Dr Tseen-Ling Khoo blogs regularly for the Research Whisperer and is currently Senior Advisor in Research Grant Development at RMIT University. Prior to joining RMIT, Tseen completed research fellowships at Monash University (2004-2010) and the University of Queensland (2001-2004). She also convenes the Asian Australian Studies Research Network (asianaustralianstudies.org; 160 members), and was editor of the Journal of Intercultural Studies (Routledge; ERA A-ranked) which she reflects on in today’s post.
There is no better way to fast-track your grasp of academic productivity and evaluation than becoming a journal editor.
A stint as an editor for a collection of essays in a book or the role of a guest-editor for a journal will give you taste of what it’s like, but nothing can prepare you for being an ongoing journal editor.

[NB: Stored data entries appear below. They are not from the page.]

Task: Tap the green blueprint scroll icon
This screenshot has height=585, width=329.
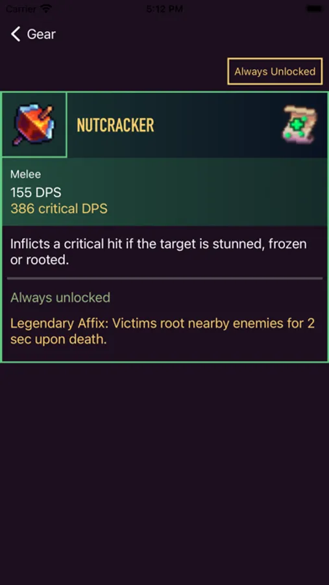Action: point(300,125)
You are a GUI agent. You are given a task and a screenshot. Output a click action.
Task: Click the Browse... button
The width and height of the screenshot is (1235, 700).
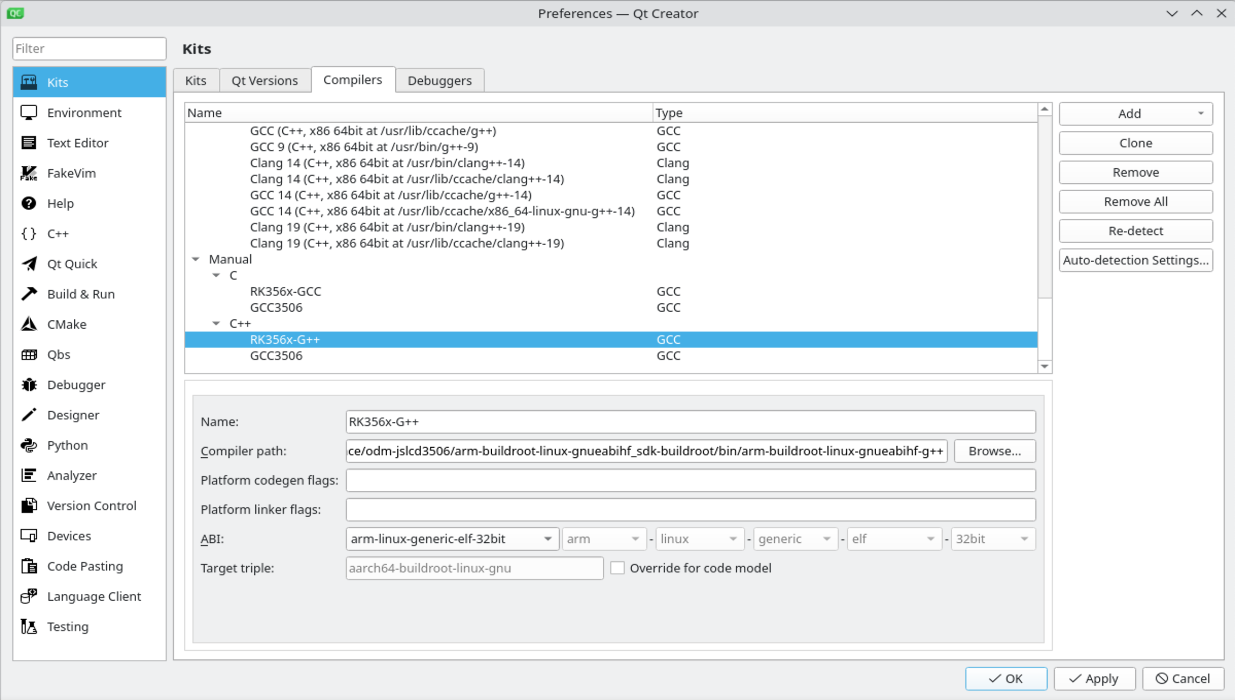(x=994, y=451)
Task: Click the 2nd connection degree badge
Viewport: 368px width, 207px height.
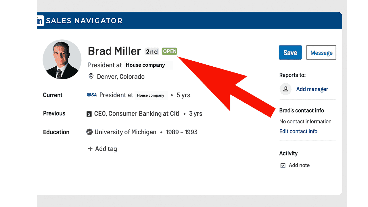Action: coord(152,51)
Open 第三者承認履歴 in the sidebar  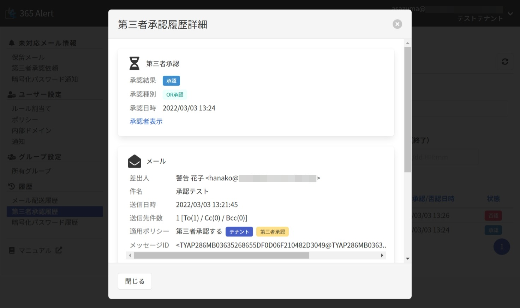coord(35,211)
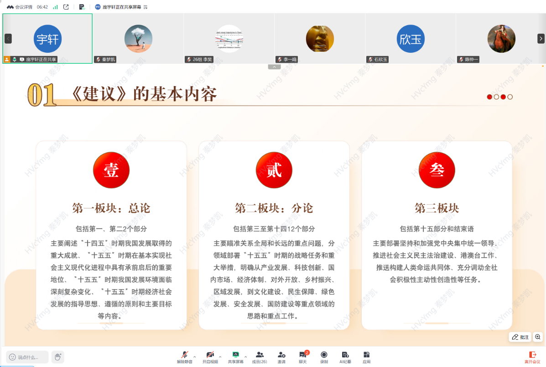
Task: Open the 应用 apps panel
Action: 366,357
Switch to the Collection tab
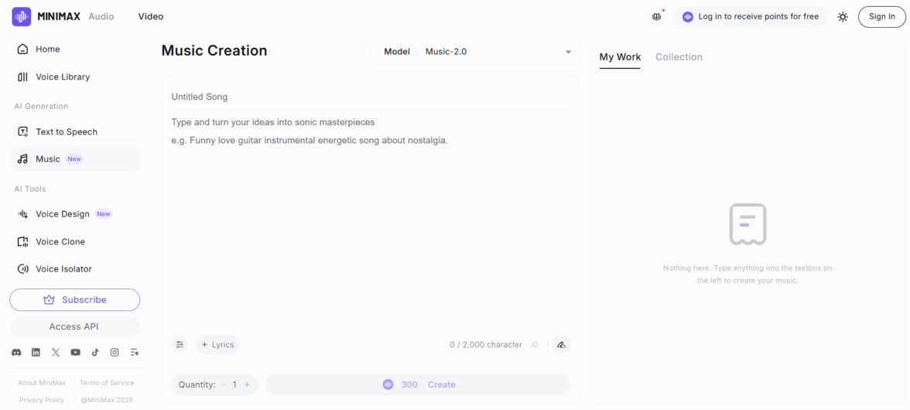The image size is (910, 410). click(679, 57)
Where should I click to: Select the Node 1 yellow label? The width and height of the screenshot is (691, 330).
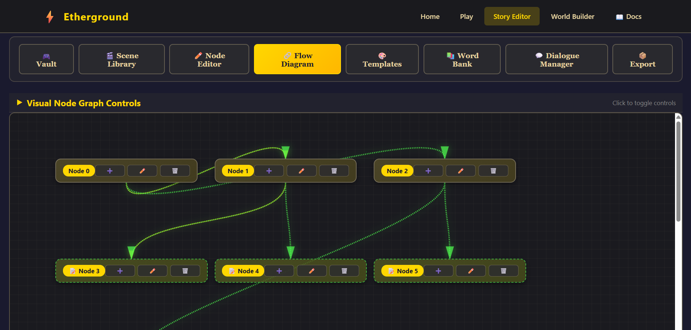[238, 171]
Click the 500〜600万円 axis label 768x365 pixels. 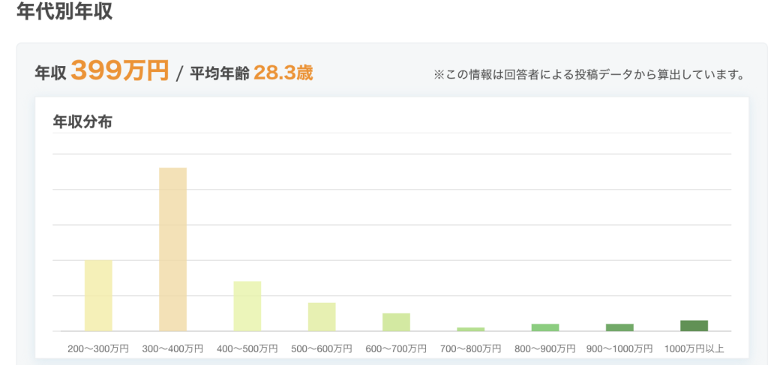[322, 349]
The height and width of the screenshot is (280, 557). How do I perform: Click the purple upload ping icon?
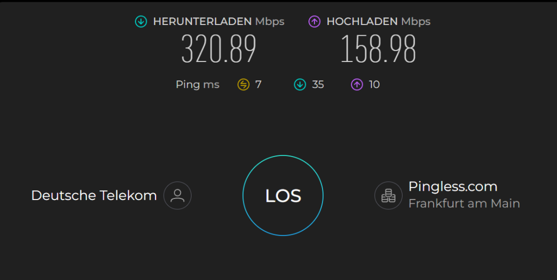click(x=357, y=84)
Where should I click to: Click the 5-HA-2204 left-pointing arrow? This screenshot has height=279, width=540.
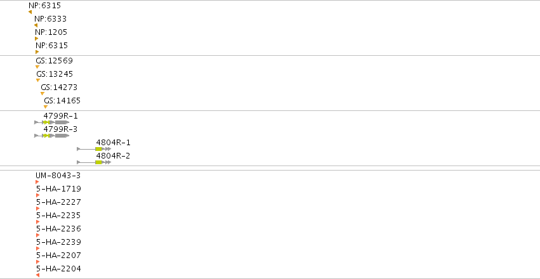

It’s not for everyone, and its rewards can be great.
What makes a good editor?
The qualities a good editor needs are:
- The ability to make fast, good decisions about papers or issue proposals.
- Thoroughness with processes and around reviews and revisions.
- Good academic network, or the potential to grow one.
- Tenacity about doing the job well, even though it’s the kind of thing that doesn’t often get concrete rewards. It’s also the kind of role where the recognition you might get never reflects the amount of time you’ve put into it.
Given this somewhat daunting list that nudges close to martyrdom, why would you do it?
- Being an editor of a good journal repays you with prestige points, and you get to list it on your CV as an ‘esteem factor’.
With your name on the mast-head of every issue and on the publication’s website, it also helps with getting your name out there consistently. - You get to grow a field in your own image. Sort of.
With journals that cover more specific topic areas, you can often manage the content such that areas you feel are neglected get more love or, if you feel they’re overrepresented (over-saturated), these topics get ‘rested’. You can tap promising early scholars to submit and have your journal associated with their probable rise through the ranks. - If you’re lucky, you’ll get to work with a good, tight editorial team.
In my experience, if you couldn’t work well with your editorial team colleagues, life as a journal editor would be hellish. I was lucky enough to have a team with whom I loved working and could have a laugh. We also had a publisher who treated us to 3-course lunches once a year. This helped.
That’s all very well, and what many academic mentors may tell you, but here’s why I say you should do it:
- Being a journal editor gives you a crash course in high level, on-the-job professionalism.
You think you have editing expertise? It’s not until you are editing a constant stream of papers, revisions, and whole special issues that you appreciate what ‘being an editor’ means.a) You get an intimate perspective on how your own work may travel through a journal’s processesand start to realise the profoundly unpredictable input and schedule that’s involved in just one paper’s review. The editing skills you pick up as a journal editor feedback, of course, into the quality of your own writing and how you may pitch proposals to journals or editors in the future. You will necessarily have picked up on what kinds of things slow or expedite work through the academic journal system.b) You realise what the time pressures really are in producing publications. I had always thought I was a fairly organised and efficient worker, but it wasn’t until I became a regular editor of publications that I realised I had a shallow idea of the intricate juggling process that gets a book or journal from go to woe. If you’re lucky, you’ll have an associate/assistant editor who also works on the journal and they may well take responsibility for the lion’s share of the proofing and stylistic aspects (all hail associate editors, I say!). Still, ensuring that the publication is consistent, each piece as intellectually exciting as possible, and any glitches are addressed and accounted for (with authors and publishers) is gruelling. As a guest-editor, it’s bad enough; for an ongoing editor, multiply this by at least four.
- You get to see the seedy and noble sides of your colleagues.
It would only really make sense to take up big editorial duties with a journal if the publication was in your area and fed your critical and professional knowledge. When I say “professional knowledge”, I’m not referring here to the process of editing per se; I’m talking about how you get to know the academics in your discipline. Chances are, they’re your reviewers and contributors. How do they assess their peers or deal with criticism of their own work? As I’ve written about in more detail elsewhere, you can tell a LOT about your colleagues through how they review (and are reviewed). This kind of information pays dividends immediately in your broader academic life and ‘insider’ knowledge about the personalities at play in a given field.
For me, having been an editor in various capacities (including five years at the helm of a rapidly growing quarterly journal), the experience and insight I’ve gained is invaluable.
No doubt, the time that the editing gigs took up could have been channelled into a few more papers and chapters on my CV. But there is no way I would have known as much about the academic game, or as many players in that game, as I do now.